From what I understand the risk associated with Teflon pans is mostly with manufacturing with them, and the chemicals affecting manufacturing workers and getting in waterways, not cooking and eating from them.
The risk from heating them up is generally considered to be minor, and an uncommon accute risk, rather than something that happens regularly and that affects long term health. Adam ragusea did a very well reseached video on the subject where he spoke to experts about where the risks do and don’t lie (actually it looks like he’s done two, this is the more recent one)
But do know that buying them facilitates their manufacture, and the impact on workers and the environment is pretty horrible.

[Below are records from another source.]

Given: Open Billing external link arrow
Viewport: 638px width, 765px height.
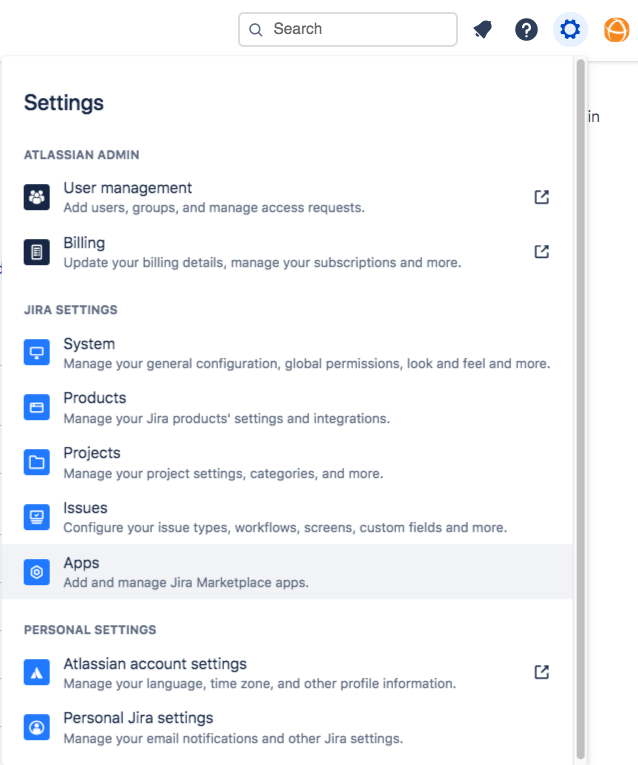Looking at the screenshot, I should click(x=541, y=252).
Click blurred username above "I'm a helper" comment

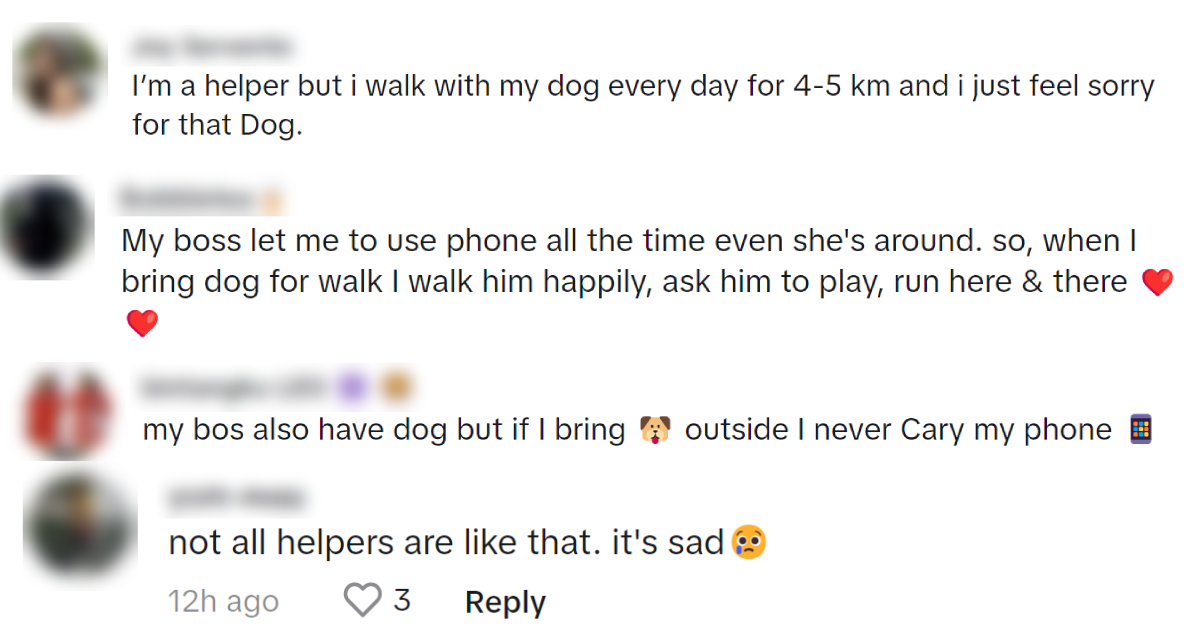(x=211, y=46)
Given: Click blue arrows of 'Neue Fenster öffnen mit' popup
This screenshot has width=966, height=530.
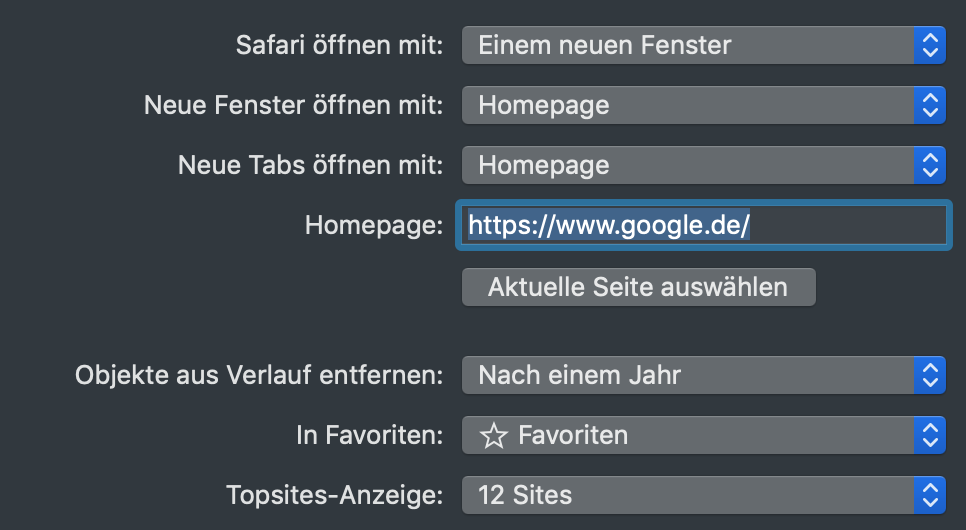Looking at the screenshot, I should [930, 105].
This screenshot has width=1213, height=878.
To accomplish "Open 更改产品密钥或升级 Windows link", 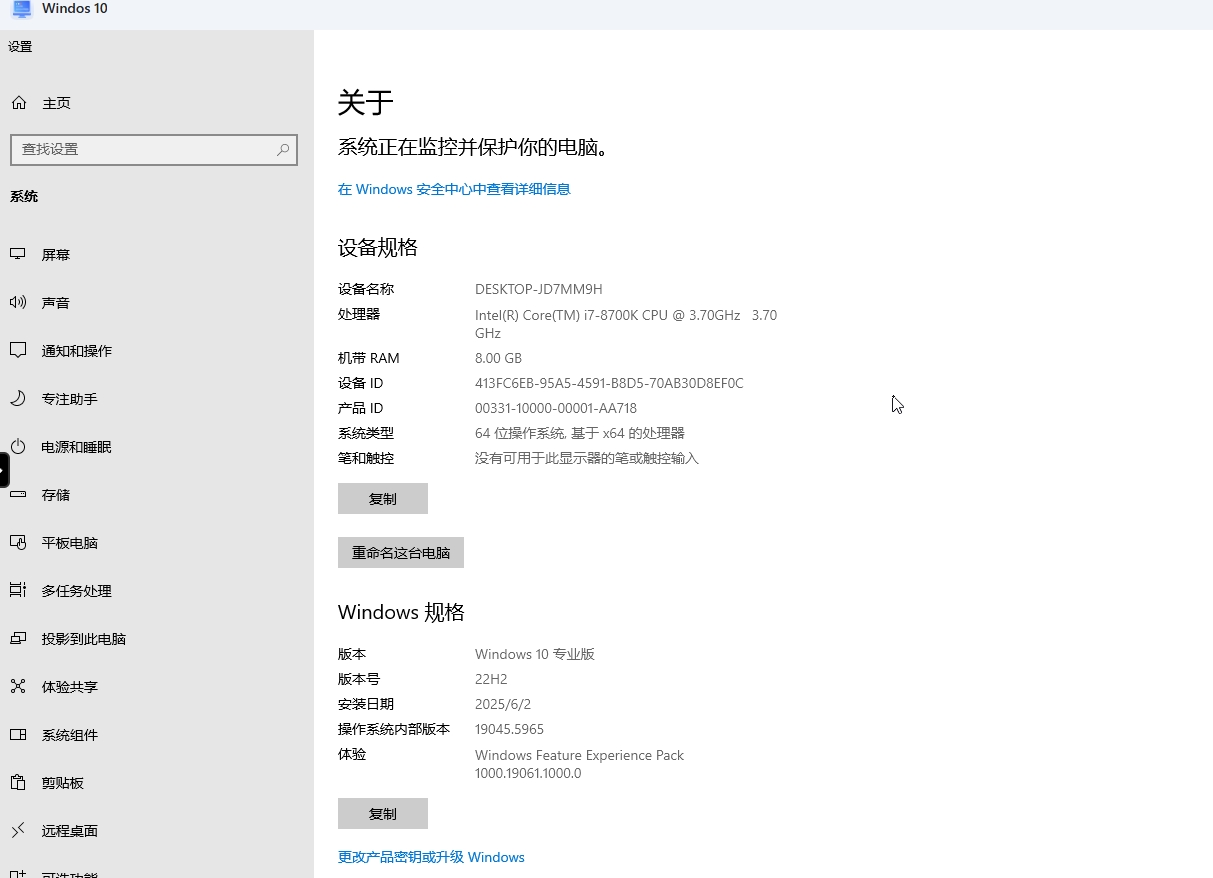I will (x=431, y=857).
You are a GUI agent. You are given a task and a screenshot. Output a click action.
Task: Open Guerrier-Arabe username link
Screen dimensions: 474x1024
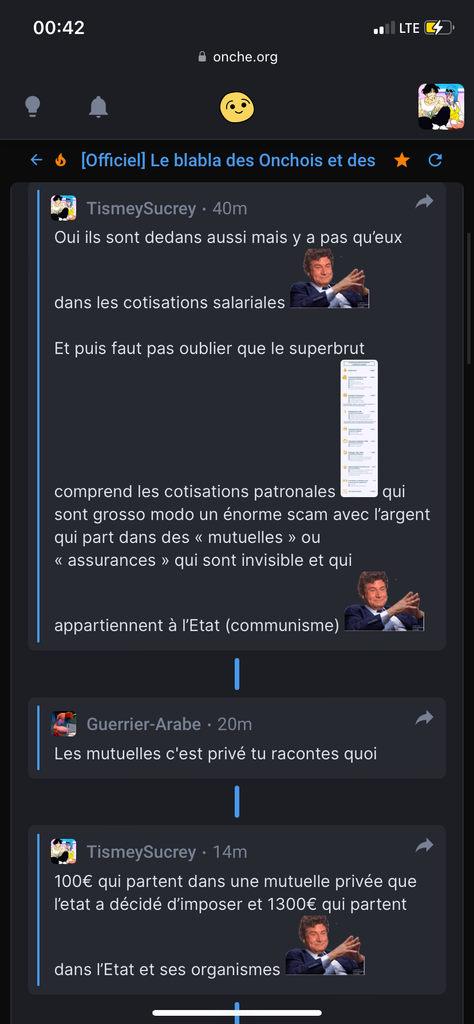point(144,724)
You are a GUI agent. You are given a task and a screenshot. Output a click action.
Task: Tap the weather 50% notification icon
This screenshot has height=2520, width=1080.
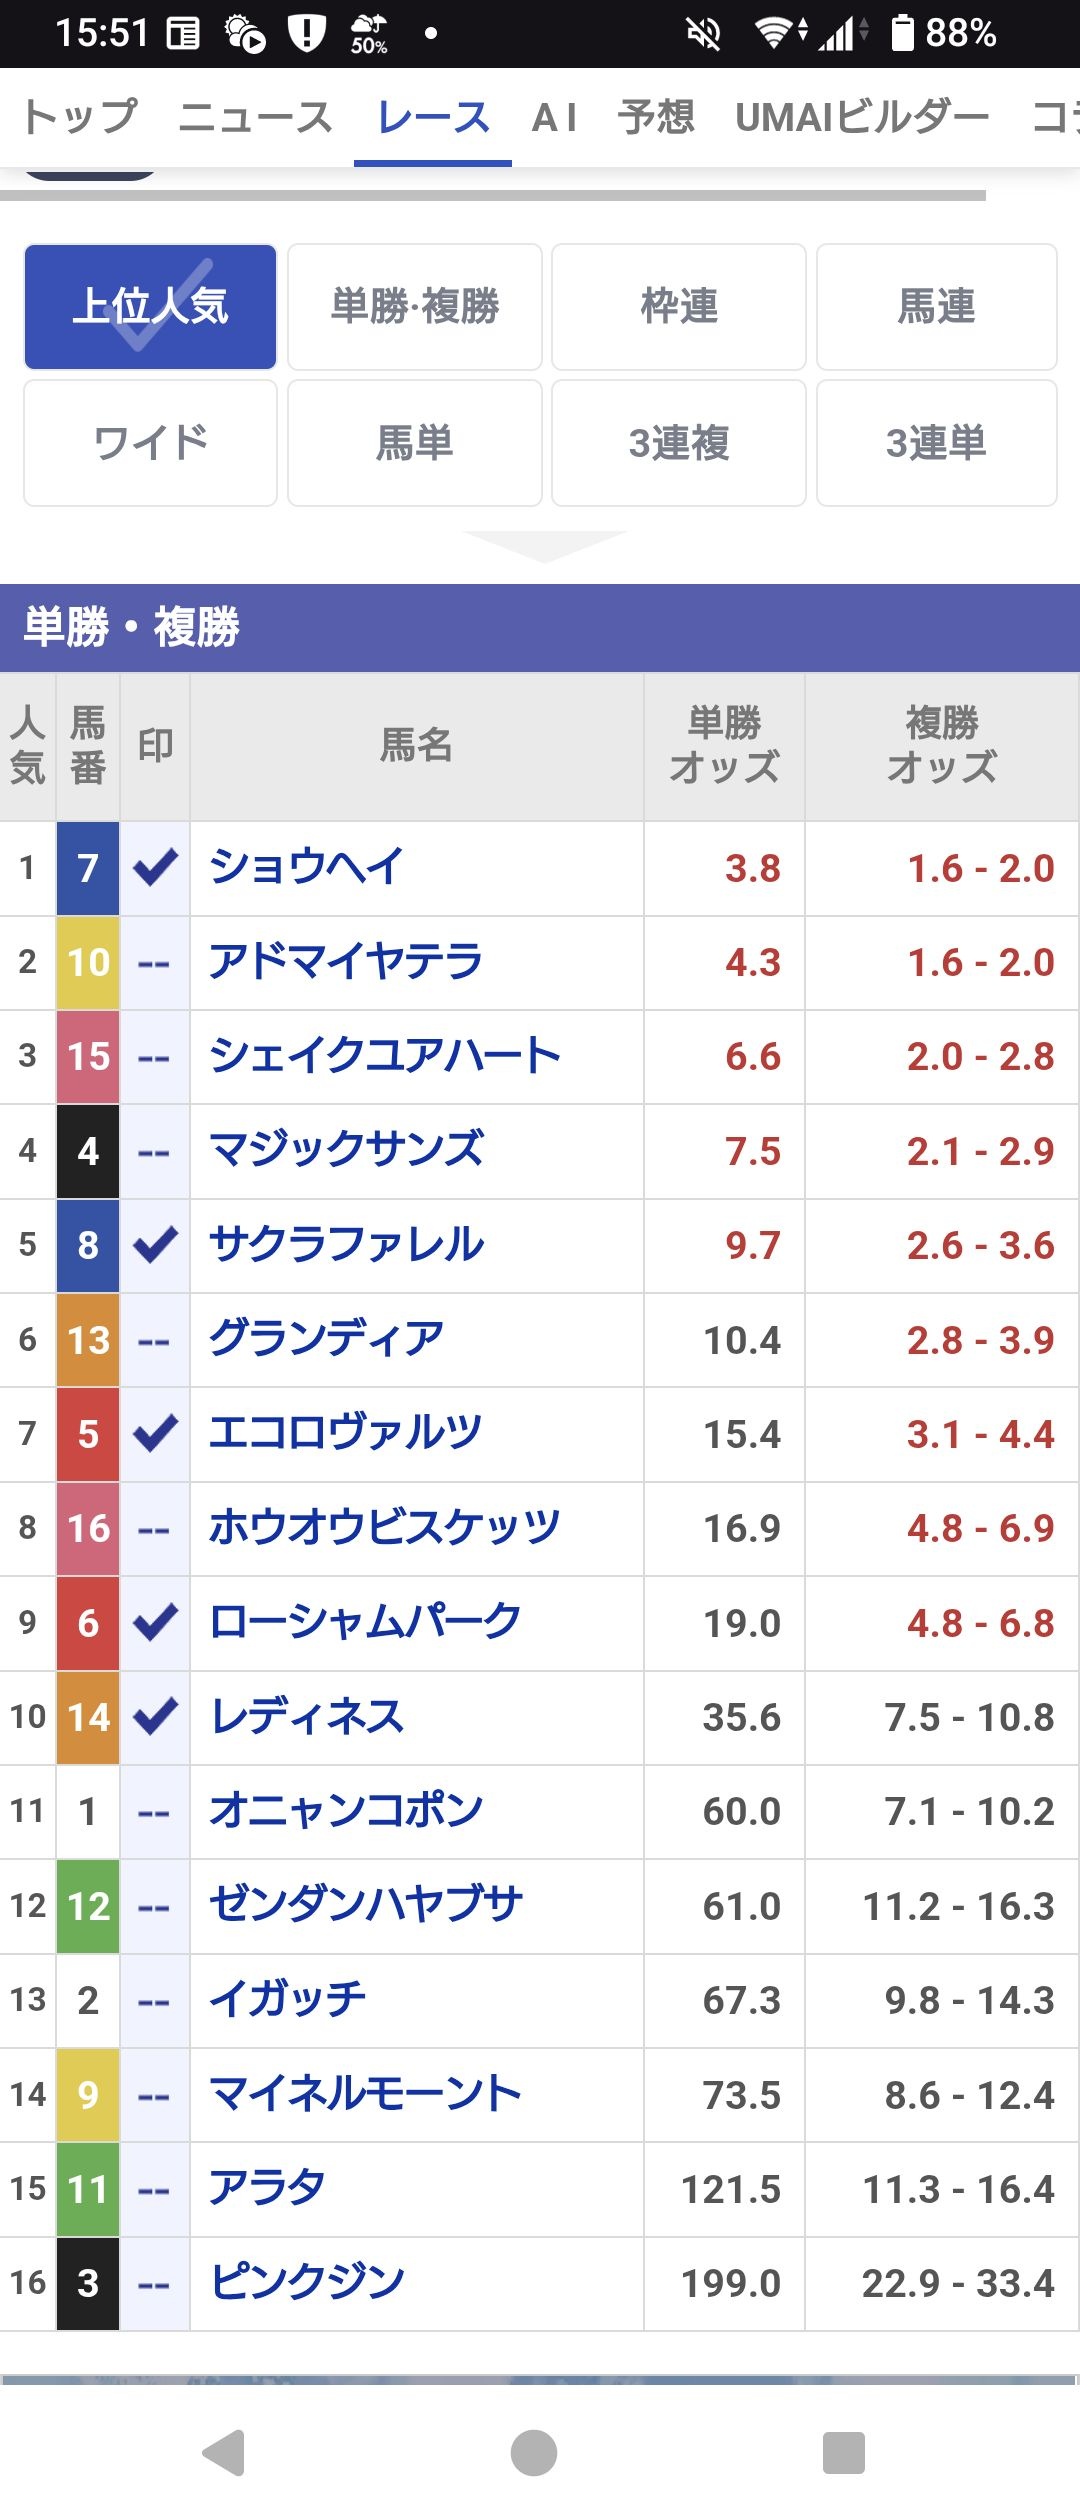(x=369, y=33)
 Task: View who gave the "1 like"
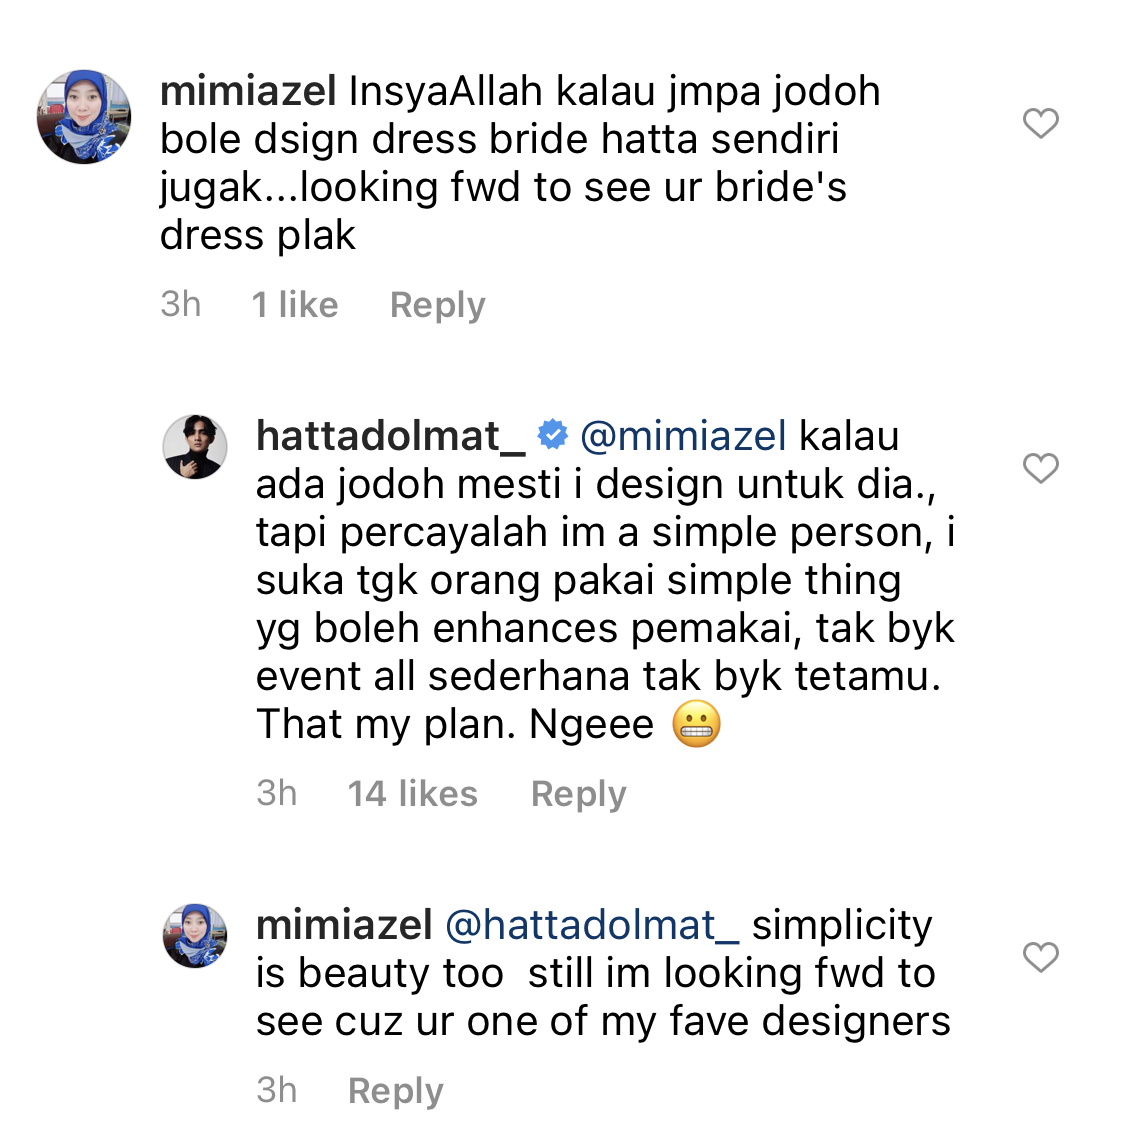pos(295,305)
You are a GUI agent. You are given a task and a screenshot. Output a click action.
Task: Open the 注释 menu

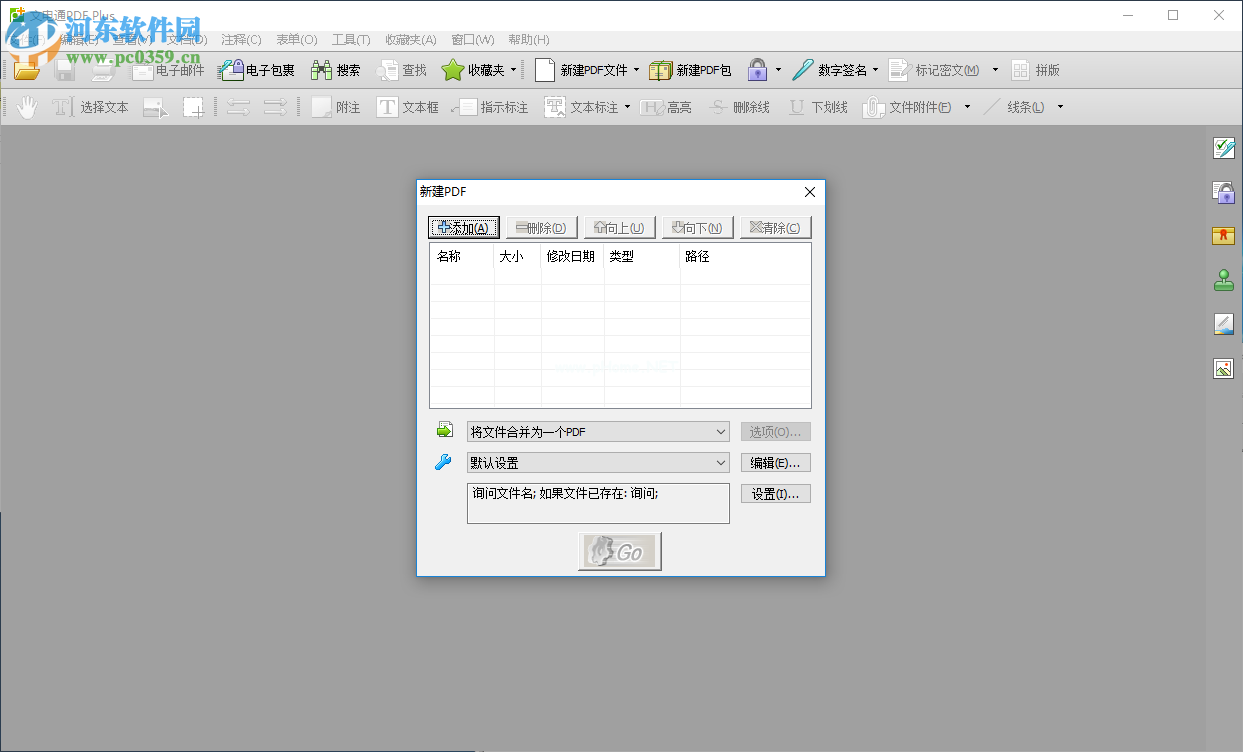tap(240, 39)
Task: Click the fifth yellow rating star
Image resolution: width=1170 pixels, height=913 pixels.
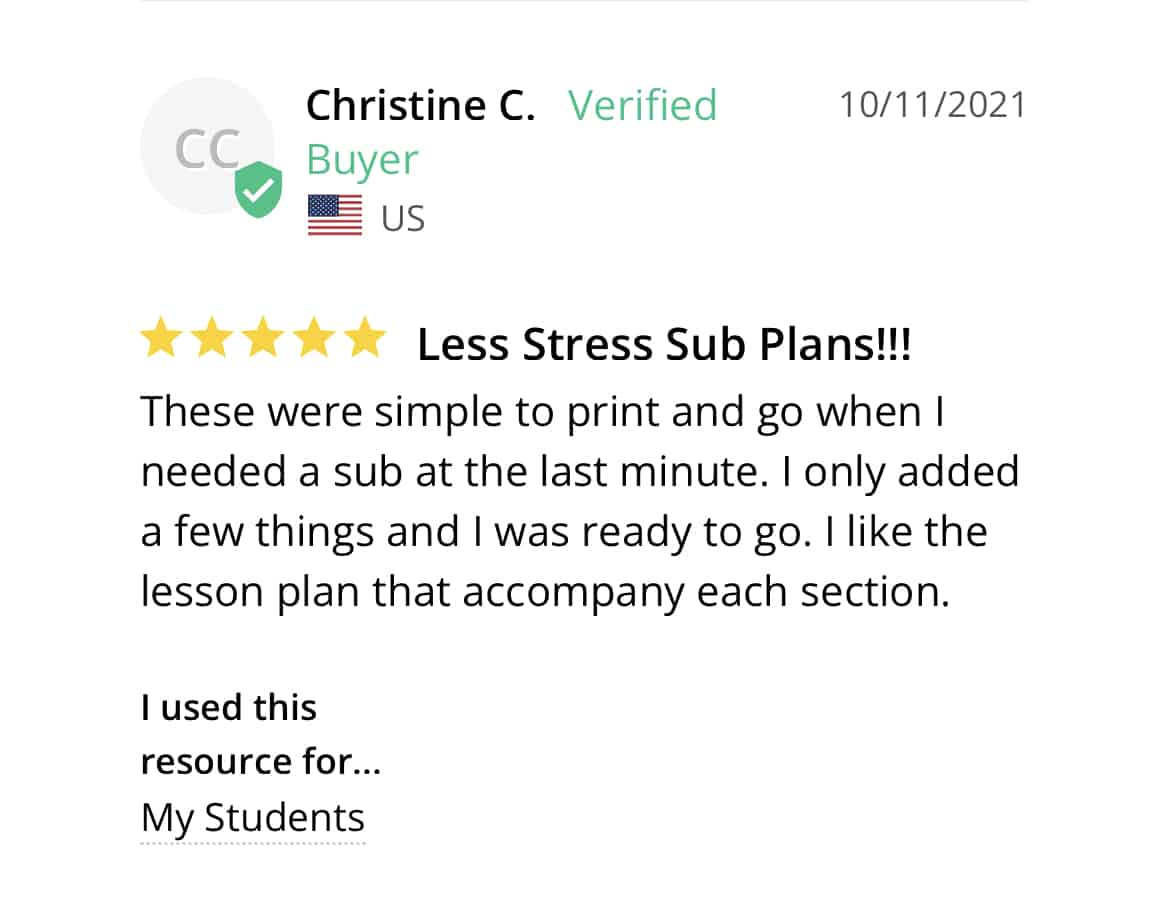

The chemicals involved are often called “forever chemicals” because they basically never break down, meaning they’ll pretty much just accumulate for as long as we manufacture things with them, which includes A LOT of different products. Rain coats are often made with them, and aren’t supposed to shed pfas or pfoas, but evidently do anyway at alarming rates, and our water sources are already fairly contaminated. This video does a really good job of covering that side of the conversation about “forever chemicals”
DuPont has poisoned the entire planet with PFAs.
3M is the inventor and supplier I thought. DuPont just bought it and sold it. And then covered it up for literal decades.
How many people had concentration that high, and how did it get that high?
I would hope it wasn’t just from using Teflon pans every day.
But with a sample size of 30k, they would be unlikely to get people who might regularly come into contact with it in a manufacturing setting.
I prefer cast iron anyway.
A big problem with teflon pans is that many people don’t realize that there’s a correct way to use them, and many incorrect ways.
Aside from the obvious stuff like using metal utensils, a huge mistake a lot of people make with teflon pans is that they heat the pan way hotter than it needs to be. Not only does this typically ruin whatever you’re trying to cook, but if you heat up an empty teflon pan past a certain temperature, it will begin to release harmful vapors. So if you put the burner on high and let your pan get hot while you spend 10 minutes preparing other things, you’re just blasting tons of vapors into your kitchen.
I wouldn’t be surprised to find out that low-grade teflon poisoning is way more common than we realize.
The gas products aren’t PTFE though. So it’s unlikely that PTFE entered their blood via this route.
Oh, good point, I hadn’t considered that. That does raise some questions then about how else they would’ve gotten it into their system. Would’ve been great if the snippet this image is from pointed to the study in question.